-- Task requirements --
Retype exactly the lines from the one that contains "This screenshot has width=905, height=630." through the final line of the material below, and add nothing else.
Recorded information Start Marker
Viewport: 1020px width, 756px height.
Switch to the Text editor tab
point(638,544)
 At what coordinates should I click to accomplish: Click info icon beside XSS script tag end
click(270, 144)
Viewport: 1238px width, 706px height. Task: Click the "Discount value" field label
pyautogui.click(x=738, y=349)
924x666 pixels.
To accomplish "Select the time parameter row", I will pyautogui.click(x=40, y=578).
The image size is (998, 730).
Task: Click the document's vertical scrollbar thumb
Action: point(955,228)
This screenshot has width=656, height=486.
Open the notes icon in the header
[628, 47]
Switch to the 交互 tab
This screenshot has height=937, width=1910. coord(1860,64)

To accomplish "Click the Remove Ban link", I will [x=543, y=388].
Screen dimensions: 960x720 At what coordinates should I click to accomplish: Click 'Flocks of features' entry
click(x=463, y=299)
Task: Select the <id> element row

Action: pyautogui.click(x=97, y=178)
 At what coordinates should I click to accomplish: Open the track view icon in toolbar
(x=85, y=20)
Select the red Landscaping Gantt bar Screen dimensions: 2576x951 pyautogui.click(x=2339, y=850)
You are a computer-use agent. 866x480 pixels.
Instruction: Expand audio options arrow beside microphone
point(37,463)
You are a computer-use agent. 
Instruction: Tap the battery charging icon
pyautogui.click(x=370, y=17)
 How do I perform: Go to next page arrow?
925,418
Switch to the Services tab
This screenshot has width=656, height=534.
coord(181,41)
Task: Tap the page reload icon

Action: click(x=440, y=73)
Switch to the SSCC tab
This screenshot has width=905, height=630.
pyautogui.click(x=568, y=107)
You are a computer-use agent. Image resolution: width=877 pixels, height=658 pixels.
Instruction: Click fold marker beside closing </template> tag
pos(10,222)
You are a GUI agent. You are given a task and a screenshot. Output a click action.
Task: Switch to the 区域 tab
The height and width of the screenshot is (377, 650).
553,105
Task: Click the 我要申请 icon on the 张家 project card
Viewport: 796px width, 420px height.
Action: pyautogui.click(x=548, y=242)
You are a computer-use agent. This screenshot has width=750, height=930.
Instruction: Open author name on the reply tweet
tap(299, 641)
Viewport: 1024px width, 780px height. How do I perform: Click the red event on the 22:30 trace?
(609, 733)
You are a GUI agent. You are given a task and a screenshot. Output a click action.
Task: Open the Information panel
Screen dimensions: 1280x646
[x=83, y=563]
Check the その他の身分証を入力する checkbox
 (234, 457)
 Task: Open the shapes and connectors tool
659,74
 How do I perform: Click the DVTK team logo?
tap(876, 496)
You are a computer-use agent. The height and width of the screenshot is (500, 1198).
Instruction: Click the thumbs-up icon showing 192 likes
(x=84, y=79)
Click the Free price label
Recorded information End Marker
-- Result for this exercise --
This screenshot has width=905, height=630.
pyautogui.click(x=568, y=107)
You are a computer-use agent. Image resolution: width=877 pixels, height=658 pixels.
Instruction: Click fold marker beside closing </template> tag
pos(10,222)
You are a GUI agent. You are given a task and a screenshot. Output a click action.
Task: Switch to the 区域 tab
The height and width of the screenshot is (377, 650).
553,105
Task: Click the 我要申请 icon on the 张家 project card
Viewport: 796px width, 420px height.
Action: pyautogui.click(x=548, y=242)
You are a computer-use agent. This screenshot has width=750, height=930.
Instruction: Open author name on the reply tweet
tap(299, 641)
Viewport: 1024px width, 780px height. How do I perform: Click the red event on the 22:30 trace?
(609, 733)
You are a GUI agent. You are given a task and a screenshot. Output a click action.
Task: Open the Information panel
Screen dimensions: 1280x646
[x=83, y=563]
Check the その他の身分証を入力する checkbox
 (234, 457)
 Task: Open the shapes and connectors tool
659,74
 How do I perform: Click the DVTK team logo?
tap(876, 496)
You are a computer-use agent. The height and width of the screenshot is (500, 1198).
Instruction: Click the thumbs-up icon showing 192 likes
(x=84, y=79)
Click the Free price label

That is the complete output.